Despite Fears of Recession, UK Manufacturers Stand Still

Michelle Remo, “Big 4″ observer
May 01, 2012 /

In the face of slowing down export demand and recessionary fears, the UK manufacturing sector remains relatively stable, though Europe remains a major concern and is becoming the elephant in the room, said a KPMG head.

Stephen Cooper, UK head of diversified industrials at KPMG, said the fluctuation in demand is expected and will continue throughout the year as the eurozone crisis remains at the helm of the current economic issue facing Europe.

His statement came on the heels of the Markit/CIPS Manufacturing Purchasing Managers’ Index (PMI) figures, which dropped to 50.5 in April from a downwardly revised 51.9 in March, keeping the sector just above the 50 level which separates growth from contraction.

“By all means, this doesn’t mean that manufacturing is losing its lustre as the economic climate remains uncertain,” Cooper said.

“Manufacturers are starting to feel the pinch of the eurozone crisis and are adjusting their business models to focus on their core business,” Cooper said.

The sectors growth has suffered a major setback amid the decrease in export demand.

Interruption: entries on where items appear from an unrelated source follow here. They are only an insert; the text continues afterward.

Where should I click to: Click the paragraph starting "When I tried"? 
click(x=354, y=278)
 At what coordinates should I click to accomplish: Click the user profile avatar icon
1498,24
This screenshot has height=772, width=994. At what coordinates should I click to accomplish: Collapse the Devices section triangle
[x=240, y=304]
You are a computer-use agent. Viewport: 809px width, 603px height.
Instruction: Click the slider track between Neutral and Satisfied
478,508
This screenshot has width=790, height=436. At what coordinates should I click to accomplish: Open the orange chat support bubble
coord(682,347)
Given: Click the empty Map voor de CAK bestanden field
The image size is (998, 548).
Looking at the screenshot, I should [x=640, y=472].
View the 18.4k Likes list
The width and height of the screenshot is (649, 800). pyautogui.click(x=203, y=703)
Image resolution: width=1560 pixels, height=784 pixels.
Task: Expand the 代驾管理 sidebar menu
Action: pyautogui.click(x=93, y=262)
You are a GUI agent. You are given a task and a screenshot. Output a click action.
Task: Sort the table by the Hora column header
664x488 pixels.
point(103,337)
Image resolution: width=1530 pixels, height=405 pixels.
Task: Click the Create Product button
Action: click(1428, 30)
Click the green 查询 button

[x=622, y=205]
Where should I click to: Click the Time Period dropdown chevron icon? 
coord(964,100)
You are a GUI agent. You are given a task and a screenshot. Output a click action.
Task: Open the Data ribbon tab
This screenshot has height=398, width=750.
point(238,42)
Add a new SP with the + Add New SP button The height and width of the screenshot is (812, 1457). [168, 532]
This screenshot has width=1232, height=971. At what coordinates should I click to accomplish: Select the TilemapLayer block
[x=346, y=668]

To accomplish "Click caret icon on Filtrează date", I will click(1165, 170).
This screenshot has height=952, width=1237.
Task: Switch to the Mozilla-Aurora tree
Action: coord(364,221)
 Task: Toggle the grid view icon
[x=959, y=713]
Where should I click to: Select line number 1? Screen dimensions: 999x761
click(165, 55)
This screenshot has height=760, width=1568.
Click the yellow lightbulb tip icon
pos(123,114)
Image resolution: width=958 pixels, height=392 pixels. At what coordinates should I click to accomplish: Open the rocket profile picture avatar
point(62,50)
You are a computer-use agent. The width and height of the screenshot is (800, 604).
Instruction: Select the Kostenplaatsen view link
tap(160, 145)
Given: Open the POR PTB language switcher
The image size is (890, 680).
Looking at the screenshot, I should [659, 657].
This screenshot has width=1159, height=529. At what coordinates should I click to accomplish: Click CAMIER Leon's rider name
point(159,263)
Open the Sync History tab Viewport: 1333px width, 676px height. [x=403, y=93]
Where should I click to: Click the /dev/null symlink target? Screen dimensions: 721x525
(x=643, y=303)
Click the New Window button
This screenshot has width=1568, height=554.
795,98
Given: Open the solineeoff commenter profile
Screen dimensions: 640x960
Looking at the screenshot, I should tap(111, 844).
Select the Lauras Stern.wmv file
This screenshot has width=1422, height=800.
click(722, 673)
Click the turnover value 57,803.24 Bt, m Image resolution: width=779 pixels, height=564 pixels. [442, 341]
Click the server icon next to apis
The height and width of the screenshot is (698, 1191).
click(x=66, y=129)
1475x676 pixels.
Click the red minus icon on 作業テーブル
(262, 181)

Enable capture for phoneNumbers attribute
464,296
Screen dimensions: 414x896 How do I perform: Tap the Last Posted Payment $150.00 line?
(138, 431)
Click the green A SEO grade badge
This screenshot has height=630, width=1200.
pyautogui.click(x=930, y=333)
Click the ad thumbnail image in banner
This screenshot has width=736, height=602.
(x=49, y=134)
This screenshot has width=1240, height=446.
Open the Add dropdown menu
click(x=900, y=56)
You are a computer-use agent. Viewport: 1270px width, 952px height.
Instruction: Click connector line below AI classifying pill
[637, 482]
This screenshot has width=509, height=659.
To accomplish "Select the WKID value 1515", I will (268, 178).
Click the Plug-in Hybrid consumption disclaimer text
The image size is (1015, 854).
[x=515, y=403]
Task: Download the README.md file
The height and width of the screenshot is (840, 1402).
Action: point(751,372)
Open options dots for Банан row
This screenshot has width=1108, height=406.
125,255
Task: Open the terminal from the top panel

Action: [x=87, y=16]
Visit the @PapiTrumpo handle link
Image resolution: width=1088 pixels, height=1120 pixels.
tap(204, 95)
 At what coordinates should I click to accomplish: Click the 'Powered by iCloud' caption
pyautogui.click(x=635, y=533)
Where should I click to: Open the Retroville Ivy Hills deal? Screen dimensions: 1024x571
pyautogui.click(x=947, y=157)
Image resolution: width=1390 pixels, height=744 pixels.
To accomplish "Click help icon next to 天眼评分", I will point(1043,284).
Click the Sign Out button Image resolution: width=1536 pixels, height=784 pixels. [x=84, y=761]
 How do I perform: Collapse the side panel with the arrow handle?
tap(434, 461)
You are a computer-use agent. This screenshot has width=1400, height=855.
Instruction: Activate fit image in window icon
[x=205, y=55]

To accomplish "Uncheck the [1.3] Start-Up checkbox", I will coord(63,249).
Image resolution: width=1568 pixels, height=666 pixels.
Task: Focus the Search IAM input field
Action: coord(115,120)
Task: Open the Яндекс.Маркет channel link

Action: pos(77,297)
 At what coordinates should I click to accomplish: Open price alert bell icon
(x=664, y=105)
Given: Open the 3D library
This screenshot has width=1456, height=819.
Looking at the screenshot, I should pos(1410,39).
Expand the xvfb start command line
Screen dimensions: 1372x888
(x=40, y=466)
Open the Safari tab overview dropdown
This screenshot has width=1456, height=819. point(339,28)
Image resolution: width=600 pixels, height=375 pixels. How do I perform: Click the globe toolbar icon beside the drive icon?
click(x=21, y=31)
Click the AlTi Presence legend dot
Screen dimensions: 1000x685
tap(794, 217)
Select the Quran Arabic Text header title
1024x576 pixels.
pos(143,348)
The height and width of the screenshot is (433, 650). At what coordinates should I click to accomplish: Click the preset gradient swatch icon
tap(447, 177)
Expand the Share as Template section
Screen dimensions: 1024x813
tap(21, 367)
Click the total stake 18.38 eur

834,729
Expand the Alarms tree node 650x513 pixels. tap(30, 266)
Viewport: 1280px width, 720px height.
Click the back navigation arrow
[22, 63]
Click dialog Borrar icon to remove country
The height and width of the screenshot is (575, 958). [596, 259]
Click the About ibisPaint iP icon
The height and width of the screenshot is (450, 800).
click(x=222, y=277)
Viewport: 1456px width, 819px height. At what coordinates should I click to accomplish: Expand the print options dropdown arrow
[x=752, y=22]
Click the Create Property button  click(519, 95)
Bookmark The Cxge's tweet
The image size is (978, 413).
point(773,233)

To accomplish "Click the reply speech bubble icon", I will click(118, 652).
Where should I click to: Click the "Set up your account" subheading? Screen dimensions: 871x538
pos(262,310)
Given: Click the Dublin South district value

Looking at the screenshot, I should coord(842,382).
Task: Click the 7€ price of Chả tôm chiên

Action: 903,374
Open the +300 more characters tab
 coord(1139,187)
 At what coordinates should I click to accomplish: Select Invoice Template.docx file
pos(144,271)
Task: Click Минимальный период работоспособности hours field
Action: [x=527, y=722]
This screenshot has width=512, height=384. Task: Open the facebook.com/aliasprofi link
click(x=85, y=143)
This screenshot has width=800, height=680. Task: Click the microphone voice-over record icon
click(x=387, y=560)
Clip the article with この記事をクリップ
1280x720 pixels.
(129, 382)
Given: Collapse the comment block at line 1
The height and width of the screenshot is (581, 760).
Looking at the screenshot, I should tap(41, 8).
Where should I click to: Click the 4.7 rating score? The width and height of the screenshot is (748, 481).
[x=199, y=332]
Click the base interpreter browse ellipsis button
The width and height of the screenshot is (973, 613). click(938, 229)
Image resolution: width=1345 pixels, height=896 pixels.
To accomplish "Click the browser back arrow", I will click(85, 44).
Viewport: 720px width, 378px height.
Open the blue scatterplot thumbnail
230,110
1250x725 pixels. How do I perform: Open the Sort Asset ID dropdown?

However, manufacturers need to focus on maintaining a “sound balance sheet and improving cash & working capital”, added Cooper.

The UK manufacturers are foreseen to continue facing the challenges around volatile input prices, competitive pressure on selling prices, uncertain demand and supply chain risks.

“There are however encouraging signs that manufacturers are already seeing beyond this and investing in the right places”, said Cooper.

“Overall, the months ahead will see peaks and troughs in demand and output but manufacturers are investing in long-term growth through innovation, partnerships and markets outside of the eurozone for top and bottom-line growth,” he said.